Côte d’Ivoire : quel avenir pour Assi Fulgence Assi, le très populaire secrétaire général de la Fesci ?

Tribun hors pair, le secrétaire général de la Fédération estudiantine de Côte d’Ivoire affiche ses talents de meneur sans dévoiler ses intentions politiques. 

À la fois posé et véhément, discret et médiatique, le secrétaire général de la Fédération estudiantine et scolaire de Côte d’Ivoire (Fesci), Assi Fulgence Assi – AFA, pour les intimes – s’est imposé comme l’homme qui tient tête au pouvoir, voire le fait reculer.
Le 18 juillet, les étudiants ont organisé un sit-in dans l’université Félix-Houphouët-Boigny pour protester contre la décision de l’État de les « déguerpir » de leurs logements au profit des athlètes des futurs Jeux de la francophonie, mais les choses ont violemment dégénéré avec les forces de l’ordre. Bilan : une trentaine de blessés, dont trois policiers, des véhicules incendiés et plusieurs arrestations.
À peine revenu du sommet de l’UA, qui se tenait à Kigali, le président Alassane Dramane Ouattara désamorçait l’une des plus graves crises connues par le pays depuis les événements de 2010-2011. « Les Jeux de la francophonie doivent avoir lieu ailleurs que sur le campus de Cocody », annonçait-il, tout en interdisant temporairement toute activité syndicale étudiante.
Parcours intriguant et qualités fascinantes
« Ce sont les événements qui créent les leaders, sourit Konaté Navigué, le secrétaire général de la Jeunesse du Front populaire ivoirien (JFPI). AFA était inconnu dans le milieu à l’époque de Gbagbo. Aujourd’hui, il est comme un petit frère. J’admire son indépendance politique, c’est sa force, et c’est ce qui dérange. »

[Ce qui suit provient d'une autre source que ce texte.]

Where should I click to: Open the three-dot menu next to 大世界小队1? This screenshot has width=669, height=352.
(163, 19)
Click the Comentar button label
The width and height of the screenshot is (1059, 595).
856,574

« On ne sait pas pour qui il roule », confirme un intime. AFA, qui entretient le mystère sur sa vie et tait son âge, s’est construit un personnage aussi trouble que séduisant. À son actif, l’étudiant en économie a déjà quelques faits d’armes. Interpellé en avril à Abidjan, après que la Fesci a entamé une grève de cinq jours pour réclamer de « meilleures conditions de vie et d’étude », le chef de la « milice pro-Gbagbo » a déjà été condamné à trois mois de prison.

Tribun hors pair aux manches toujours relevées, le « camarade » Assi Fulgence Assi a tout du parfait meneur d’hommes. Et si la Fesci n’est plus aussi puissante que lorsque Guillaume Soro (1995-1998) ou Charles Blé Goudé (1998-2000) la dirigeait, elle semble avoir retrouvé un chef.